SNESがゲーム業界にもたらした10の革新、ステレオサウンドから3D表現の萌芽まで
2026年08月24日 | #ゲーム紹介 | DualShockers
1991年8月23日にアメリカで発売されたスーパーファミコン(Super Nintendo Entertainment System、SNES)は、その革新的な機能でゲーム業界に大きな影響を与えました。ステレオサウンドや進化したグラフィック処理、セーブ機能付きカートリッジの標準化など、当時のゲーム体験を大きく変える技術が多数搭載されていました。
革新的なサウンドとグラフィック表現
SNESは、任天堂の家庭用ゲーム機として初めてステレオサウンド出力を搭載しました。ソニーが開発した専用のサウンドチップにより、NESの5チャンネルから8チャンネルに増え、より複雑で多層的な音楽や効果音を再生できるようになりました。

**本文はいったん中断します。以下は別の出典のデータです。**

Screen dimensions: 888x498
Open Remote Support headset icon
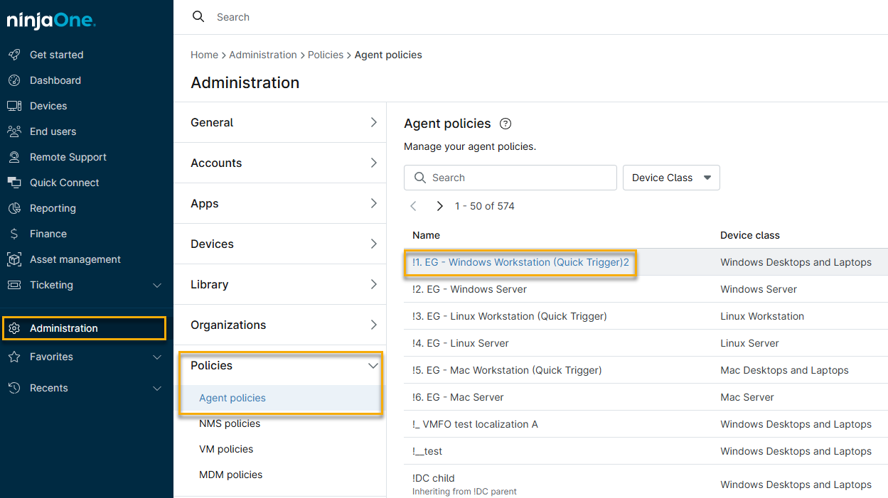click(14, 157)
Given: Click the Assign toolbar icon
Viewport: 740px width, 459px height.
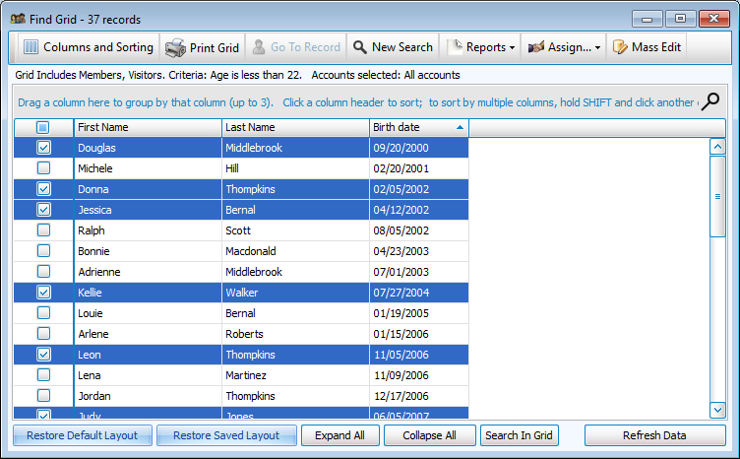Looking at the screenshot, I should tap(536, 47).
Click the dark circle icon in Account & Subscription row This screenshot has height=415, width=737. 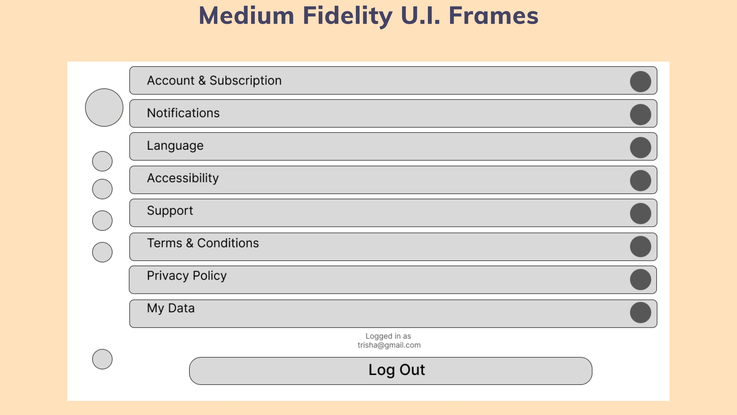640,82
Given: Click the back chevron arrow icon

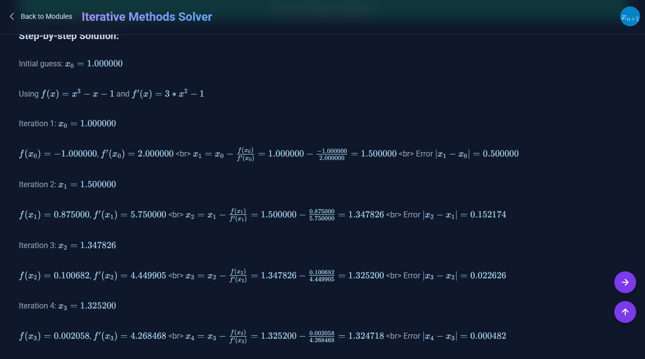Looking at the screenshot, I should [x=12, y=16].
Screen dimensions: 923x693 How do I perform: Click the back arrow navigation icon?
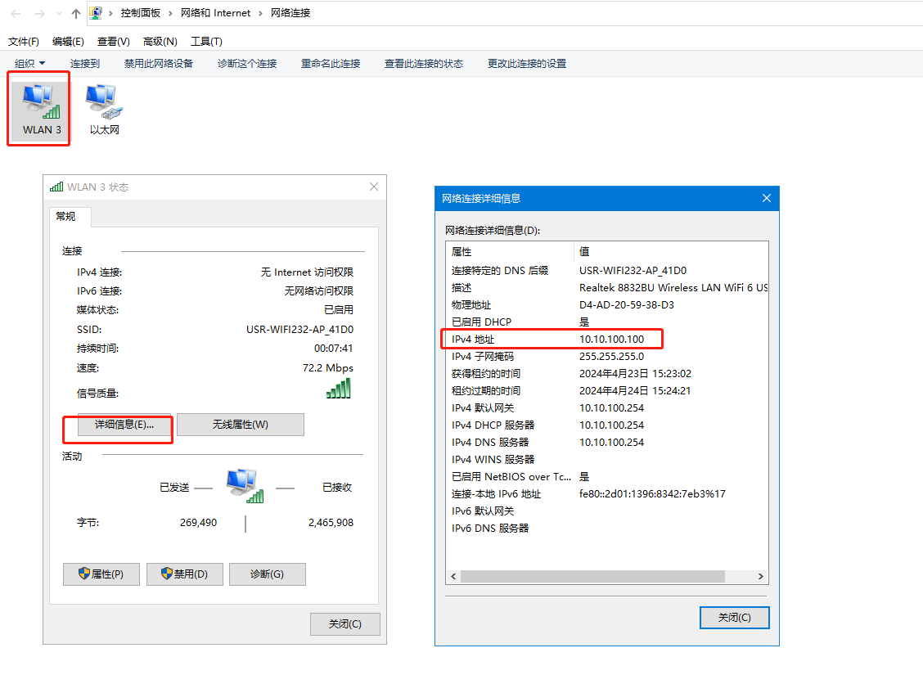[x=16, y=14]
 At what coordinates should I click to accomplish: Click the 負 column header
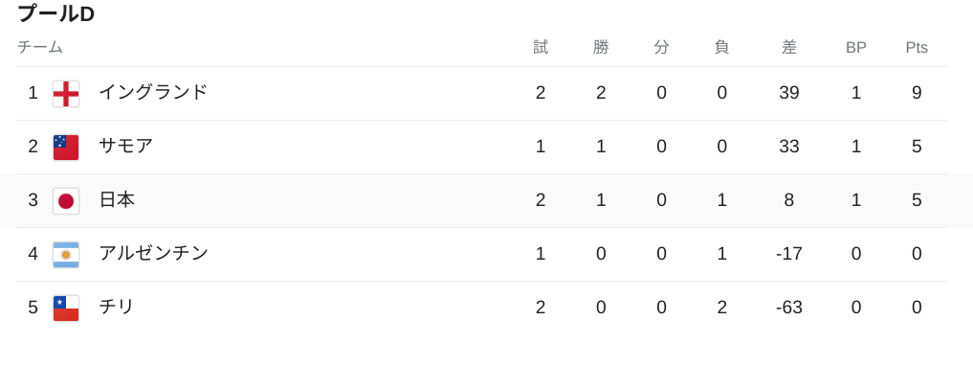point(721,47)
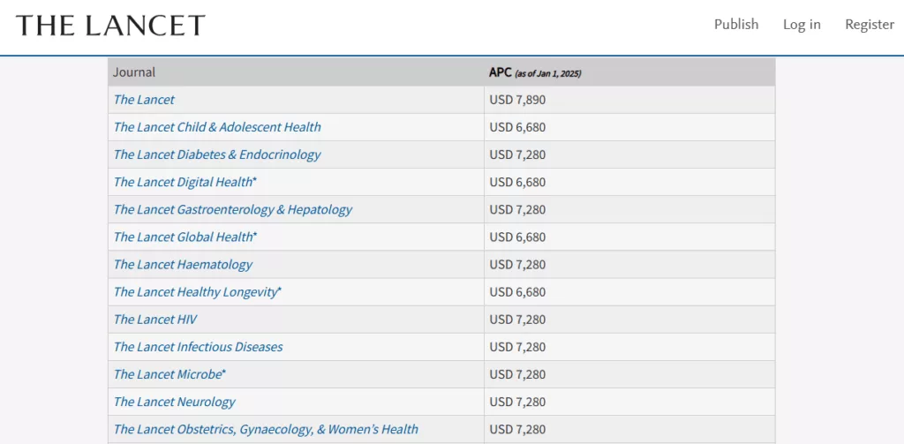Click the USD 7,890 price cell
Viewport: 904px width, 444px height.
point(517,100)
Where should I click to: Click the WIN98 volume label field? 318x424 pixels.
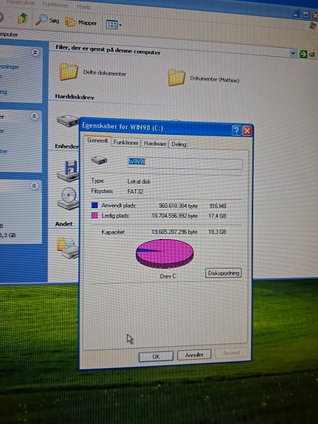pyautogui.click(x=185, y=163)
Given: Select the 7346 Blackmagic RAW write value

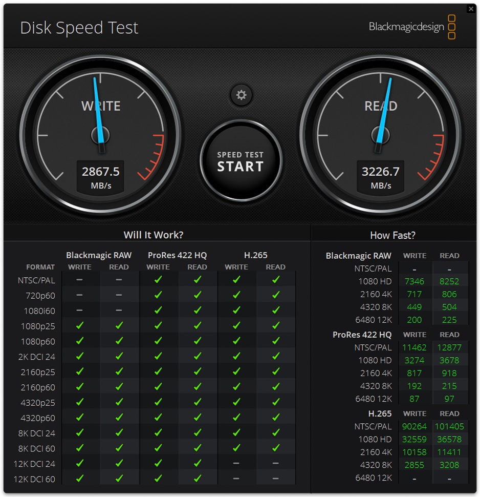Looking at the screenshot, I should [x=414, y=281].
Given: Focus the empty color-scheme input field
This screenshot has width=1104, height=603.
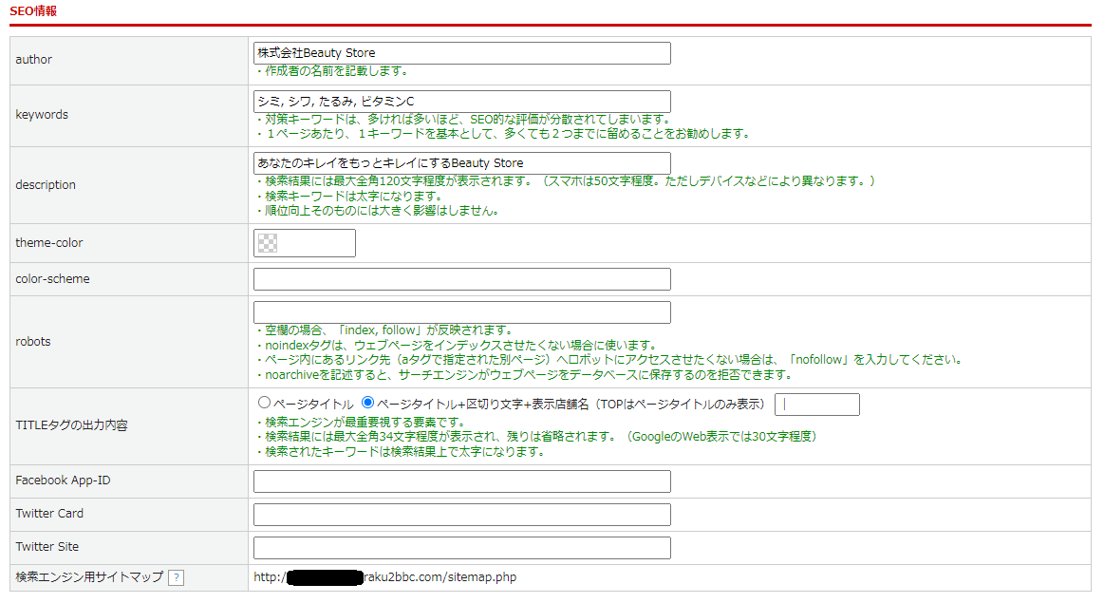Looking at the screenshot, I should [461, 278].
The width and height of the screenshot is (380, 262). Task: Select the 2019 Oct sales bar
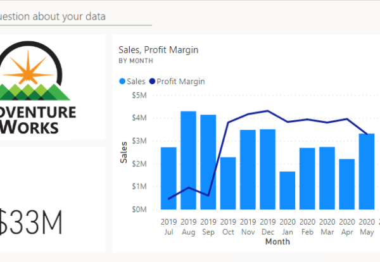click(x=228, y=183)
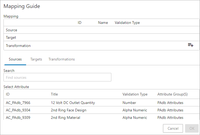
Task: Click the Source row in Mapping table
Action: coord(101,30)
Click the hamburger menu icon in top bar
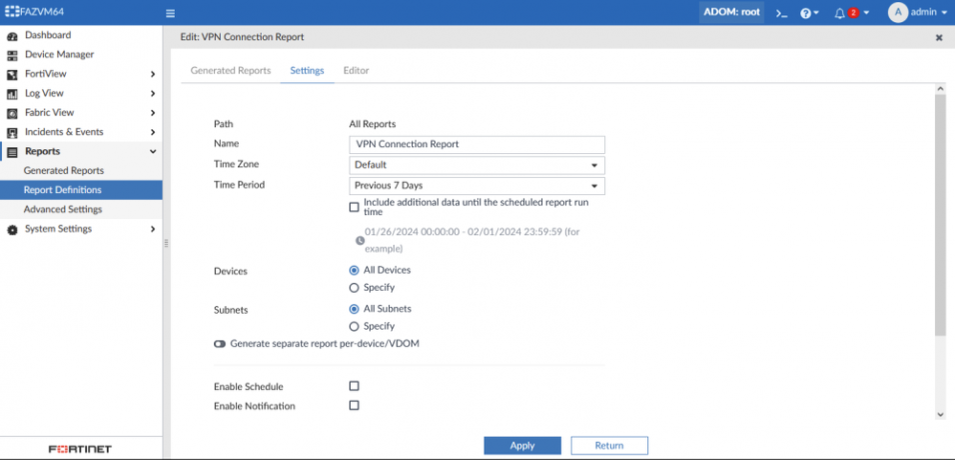Screen dimensions: 955x460 (x=170, y=13)
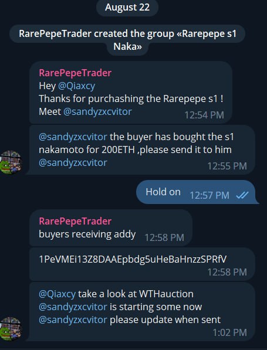This screenshot has width=267, height=350.
Task: Select the Hold on outgoing message bubble
Action: tap(197, 192)
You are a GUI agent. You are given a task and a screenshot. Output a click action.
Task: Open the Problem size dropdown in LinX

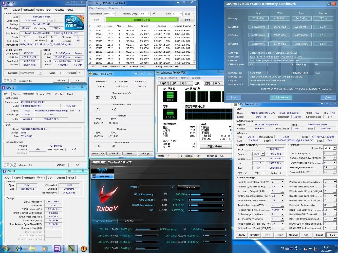116,14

グラフィック面では、2つのPPU(Picture Processing Unit)チップが連携して動作するS-PPU(Super Picture Processing Unit)を搭載。これにより、スプライトやマップの描画に加え、フェードやモザイクといった視覚効果を重ね合わせることが可能になり、爆発や熱によるゆらめきといったダイナミックなグラフィック表現を実現しました。
カートリッジと周辺機器の進化
SNESのカートリッジは、本体だけでなくゲーム体験そのものも向上させました。NES時代に一部のゲームで導入されたバッテリーバックアップ機能が標準化され、多くのゲームで進行状況を保存できるようになりました。また、Super FXチップなどの拡張チップを選択的に起動できる特殊なコネクタピンも搭載され、より高度なゲーム開発を可能にしました。周辺機器では、1995年に日本限定で発売された「サテラビュー(Satellaview)」が注目されます。これは衛星放送を通じてゲームをダウンロードできる画期的なシステムで、現在のデジタルゲーム配信の先駆けとなりました。さらに、1992年には『マリオペイント』と同時に「SNESマウス」が登場し、コントローラー以外の入力デバイスによる操作の可能性を示しました。
ゲーム体験を広げた機能とコントローラー
SNESは、携帯ゲーム機との連携も実現しました。1994年に発売された「スーパーゲームボーイ(Super Game Boy)」は、SNES本体にゲームボーイのカートリッジを差し込むことで、テレビ画面でゲームボーイのゲームをプレイできる画期的な周辺機器でした。これにより、モノクロだったゲームボーイのゲームにカスタムカラーを適用することも可能になりました。また、SNESコントローラーは、ゲーム操作に革命をもたらしました。NESの8ボタンから12ボタンに増え、特にL/Rのショルダーボタンの追加は、その後のゲームコントローラーの標準となりました。これにより、より複雑な操作や組み合わせ入力が可能になり、ゲームデザインの幅が大きく広がりました。
3D表現への挑戦
SNESは、2Dグラフィックが主流だった時代に、3D表現の可能性を模索しました。Super FXチップは、SNESのCPUを補佐するコプロセッサとして、基本的な3Dポリゴン処理を可能にしました。『スターフォックス』などのゲームでこのチップが活用され、後の3Dゲーム開発への道を開きました。また、SNESに搭載されたグラフィック描画モードの一つである「モード7」は、平面画像をスクロール、回転、拡大縮小することで、擬似的な3D空間を表現する技術でした。『スーパーマリオカート』などでこの技術が用いられ、限られたハードウェア性能の中で、奥行きのある視覚効果を生み出しました。